Robotic Hand Design Is One of the Big Problems Facing Robotics Today
You don’t think about it much, but your hands are remarkable. Human hands can carry ripe fruit without bruising it, line up a key in a lock, turn door knobs, tie knots in shoelaces, feel if things are hot or cold, and open the heavy-duty plastic clamshell packing for electronics. Right now, if a robot hand is carefully designed, it can maybe do only a few of those things, and not well.
“If you want a robot to be able to collaborate with a human, say in a manufacturing setting and be able to do multiple tasks that humans can do, we need to move past specific grippers to more multipurpose hands,” Taskin Padir, an electrical engineer at Northeastern University, tells Inverse.
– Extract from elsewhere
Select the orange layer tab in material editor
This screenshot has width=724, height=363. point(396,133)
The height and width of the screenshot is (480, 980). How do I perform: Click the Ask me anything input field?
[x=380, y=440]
But hands are hard, Padir says. Designing robotic hands that can complete more than one kind of action is one of the biggest challenges facing robotics today, Padir points out in a post in The Conversation. And while it may seem like withholding hands from robots could slow the robot takeover, robots with dexterous hands are essential for care-taking and helper robots.
“Next time you tie your shoes, watch you hands, and see what complex and fine motor skills you can complete,” he says. That’s what robots need to be able to do. Even the $2 million NASA Valkyrie robot still has limited hand use, although it has the most advanced robotic hands Padir has seen.
There are a few aspects of hands that have to be overcome, says Padir. Cost, artificial intelligence that enables robots to perform necessary movements in real-time, and coordinates two hands to work together, are aspects that still haven’t been worked out.
The immediate problem is scale, Padir says.
“We do not have, yet, human-like sensing and actuation capabilities that we can fit into packaging the size of a human hand,” says Padir. “We figured out gears, we figured out nuts and bolts, but we need to look outside the box to come up with those technologies.”
Once there’s a solid research model, he thinks it will only take ten years for the technology to make it into the commercial market. Padir is hopeful for micro and nano size sensor technology to keep advancing, which he thinks are instrumental in developing robot hands that are nimble and multi-purpose.
With hands that can do more than one motion, elder-care robots of the future will be able to lift grandparents without leaving bruises and open car doors. And that’s a future we should give robots a hand in making.